[coco] For Boisy or Mark ref Super Driver
Boisy G. Pitre
boisy at boisypitre.com
Thu Sep 16 17:57:49 EDT 2004
> And the SuperDriver model is very neat -- much like OS-9/non-6809
> systems. There is RBF, the file manager that understands things like
> directories and such, then there is the RBsuper "driver" that is the
> common stuff that RBF type drivers do -- not sure what all that is on
> the 6809 -- leaving a low level hardware driver (llXXX) to handle the
> actual "get a sector, store a sector" part.
>
> The upshot: Less duplicated code.
Yes indeed. For those who want to run multiple controllers on one
system (SuperIDE and TC^3 for example), SuperDriver eliminates some
code duplication in system RAM.
> Thanks to something Boisy fixed me up with, I *FINALLY* can have my
> IDE interface driver AND SCSISYS loaded and working together without
> conflicts/lock ups.
I presume you mean Ken-Ton and not "SCSISYS" ? So things are working
now?
> I wonder: Could the disk driver benefit from using the same RBxxx?
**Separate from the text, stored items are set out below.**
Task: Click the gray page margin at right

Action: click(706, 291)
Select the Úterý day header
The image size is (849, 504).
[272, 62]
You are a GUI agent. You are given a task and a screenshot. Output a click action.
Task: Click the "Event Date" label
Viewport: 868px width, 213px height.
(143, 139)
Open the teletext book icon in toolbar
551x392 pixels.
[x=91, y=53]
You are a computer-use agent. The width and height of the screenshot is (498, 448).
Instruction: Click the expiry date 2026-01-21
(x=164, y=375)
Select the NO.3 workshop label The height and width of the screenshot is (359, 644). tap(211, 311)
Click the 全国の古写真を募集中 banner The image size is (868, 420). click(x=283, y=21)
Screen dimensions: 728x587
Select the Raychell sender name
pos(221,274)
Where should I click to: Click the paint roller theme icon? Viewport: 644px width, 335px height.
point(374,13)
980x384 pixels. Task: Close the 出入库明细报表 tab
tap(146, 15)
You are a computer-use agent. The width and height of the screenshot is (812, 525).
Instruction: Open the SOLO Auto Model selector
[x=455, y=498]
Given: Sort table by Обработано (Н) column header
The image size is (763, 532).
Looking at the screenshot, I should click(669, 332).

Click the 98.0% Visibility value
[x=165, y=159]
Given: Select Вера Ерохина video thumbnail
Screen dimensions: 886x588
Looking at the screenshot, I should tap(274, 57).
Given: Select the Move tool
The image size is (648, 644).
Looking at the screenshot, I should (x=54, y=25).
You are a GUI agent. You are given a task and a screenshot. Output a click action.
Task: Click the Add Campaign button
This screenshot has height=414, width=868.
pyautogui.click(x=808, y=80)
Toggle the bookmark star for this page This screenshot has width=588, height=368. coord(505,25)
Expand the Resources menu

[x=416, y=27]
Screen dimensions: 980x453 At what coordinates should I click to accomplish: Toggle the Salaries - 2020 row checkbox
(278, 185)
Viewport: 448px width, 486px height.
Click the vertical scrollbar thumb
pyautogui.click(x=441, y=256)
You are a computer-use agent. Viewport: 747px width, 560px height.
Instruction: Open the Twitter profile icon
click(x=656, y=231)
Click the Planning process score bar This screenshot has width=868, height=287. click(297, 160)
> Should there also be an ll1773 or whatever? What about the RAM disk?
Sure, an ll1773 could be written, and probably would save some size
over the current rb1773 driver. A RAM disk driver could be done as
well. In fact, as a demonstration of the architecture's extensibility,
I wrote an lldw driver (low level DriveWire driver) and it works great.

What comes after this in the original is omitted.